• Metin:
- - -

Rum vatandaşı toprağı kazarken bir mezar ortaya çıkmış. Mezarı açtıklarında çürümemiş sağlam bir naaşla karşılaşmışlar. Öğrenciler haliyle bu görüntüden bir hayli korkmuşlar. Halil Rahman onlara korkmamalarını, burasının Erzurumlu Emrah'ın mezarı olduğunu ve naaşın da ona ait olduğunu söyleyerek mezarı Rum vatandaşa yaptırmış ve öğrenciler bu olaydan çok etkilenmiştir. (Bazı kaynaklar, Emrah'ın ölümünde mezar kitabesi konulmadığını için mezarının belli olmadığını, ölümünden yetmiş yıl sonra bulunan bir mezar taşının onun sayılarak kitabe olarak dikildiğini ileri sürmüştür.)
Mezarının kitabesi ise daha sonra Hacı Abdulkadir Hıfzı Efendi'ye yazdırılmıştır. Ancak ölüm tarihinin kitabede geçen tarihle farklı olduğu tartışılmaktadır. Bize göre Emrah'ın çırağı olan Tokatlı Nuri'nin ustası için düşürdüğü tarihtir.
“ Dilcû-yi mücevher gibi bu tarih-i sâli
Nuri ne güzel söylemiş üstâdına rahmet”
Dizelerinde düşürülen tarihten şairimizin 1277'de öldüğü kanıtlanmıştır. Bu bilgiyi Tokat ve Niksar'da yaşayan yaşlılar da onaylamışlardır.1935 yılında Niksar'da 93 yaşında ölen ve Emrah'ı bizzat tanıyarak eş'arını dinleyen Hacı Ali oğlu Sofu Mehmet adı geçen şahsın Niksar'da öldüğünü fakat ne zaman geldiğini tarihiyle bilmediğini belirtmiştir.
Emrah'la ilgili çalışmalar yapan ve bunu kitaplaştıran Eflatun Cem Güney de (1896-1981 ) araştırmaları sırasında Niksar'a geldiğini ve mezar kitabesini kendisinin bulduğunu belirtmektedir.
Emrah'ın doğduğu yer ile ilgili diğer bir çalışma da Bekir Yeğnidemir ve M.Ali Erdin ile birlikte 12 Aralık 2015 'de Ankara'da Erzurumlu Emrah'ın akrabalarından Başbakanlık emekli müşavirlerinden 1932 doğumlu Akif Taşdemir ile görüşmemizde gerçekleşmişti. Onun ifadelerine göre Hacıgiller Ailesinden Mustafa oğlu Emrah, Erzurum'un Tanbura köyünde değil, Tortum ilçesine bağlı Kapıkaya (Leyik) köyünde 1799 yılında doğmuştur. Emrah'la ilgili derin bilgilere sahip olan ve çok sayıda şiirini ezbere bilip söyleyen Taşdemir, Emrah'ın aynı zamanda iyi bir güreşçi olduğunu da konusunda bizleri bilgilendirmişti.

- - -

• Mevcut veriler:
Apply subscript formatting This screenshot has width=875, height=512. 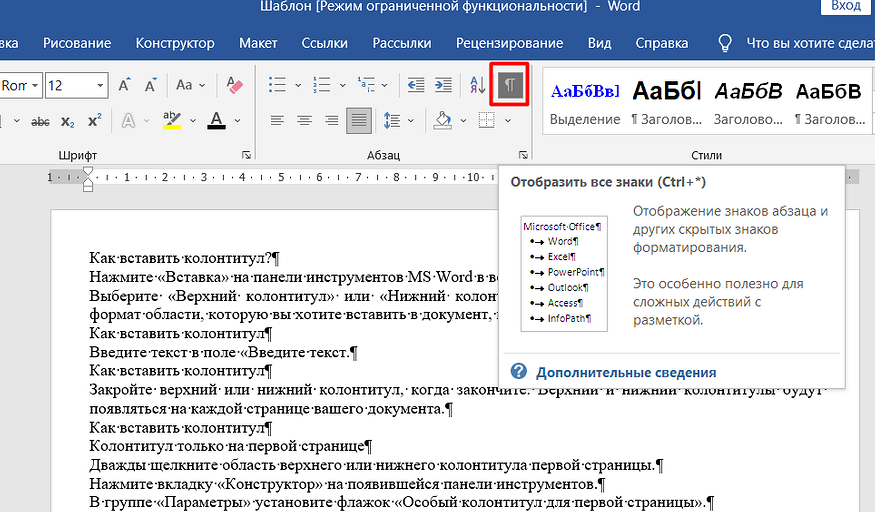(68, 122)
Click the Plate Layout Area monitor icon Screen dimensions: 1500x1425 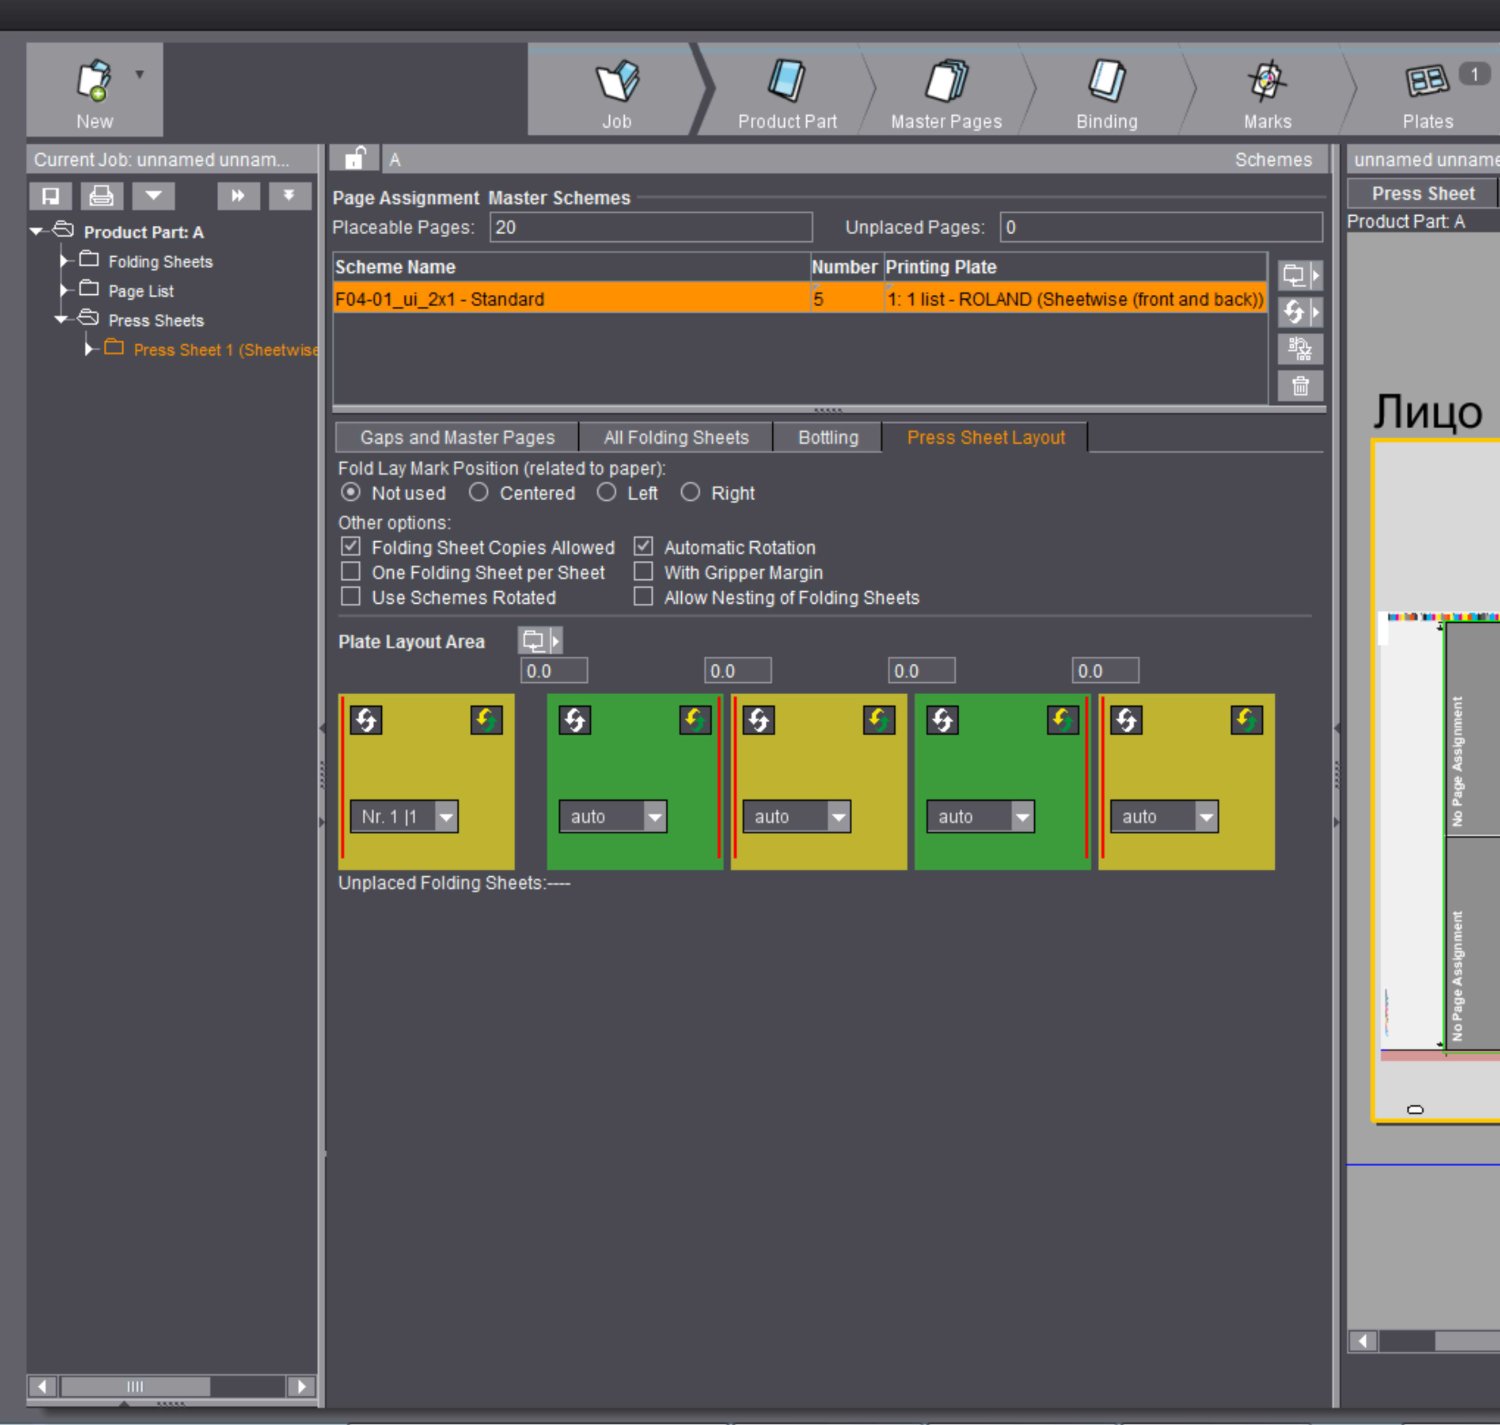click(x=534, y=640)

- - -

• Uygulanacak talimatlar: Erzurumlu Emrah hakkındaki metni bittiği yerden alıp yazmayı sürdürün.

• Görev çıktısı:
(Bu çalışma 12 Şubat 2016 'da Tokat gazetesinde ve 2017 yılında Niksar Belediyesi Kültür Yayınları arasında yayınlanan “Niksar Üstüne” adlı eserimizde de yayınlanmıştır)
Tahminen 1930'lu yıllara kadar muhafaza edilen mezar kitabesi ise maalesef kaybolmuştur. Kitabesine şu mısralar yazılmıştır.
“Ahsenullahı şeymei hayrülvera
Rah-ı aşkta eylemiş canın feda
Fakr-ı Fahri'den giyinmiş hırkayı
Hem muhib ü zümre-i âli aba
Levha-i kalbinde hikmet çeşmesi
Neb' edüb dil teşneler eyler saka
Âlem-i gaybü'l guyubun nağmesin
Ruh-ı akdesten okur Davud eda
Şair-i Rum idi gerçi ol edib
Şark ile garba okudu el esselâ
Gül tavaf it Hıfzî ruh-ı Kâbe'yi “
Elimizde bu kitabenin de olduğu ilk fotoğrafın tarihi bilinmemekle beraber fotoğrafta yer alan iki kişi Başöğretmen Halis Turgut Özden (Anayasa Mahkemesi Eski Başkanı Yekta Güngör Özden'in babası) ile Cahit Külebi'nin eniştesi Ziraat Memuru Hayri Tuncer'dir.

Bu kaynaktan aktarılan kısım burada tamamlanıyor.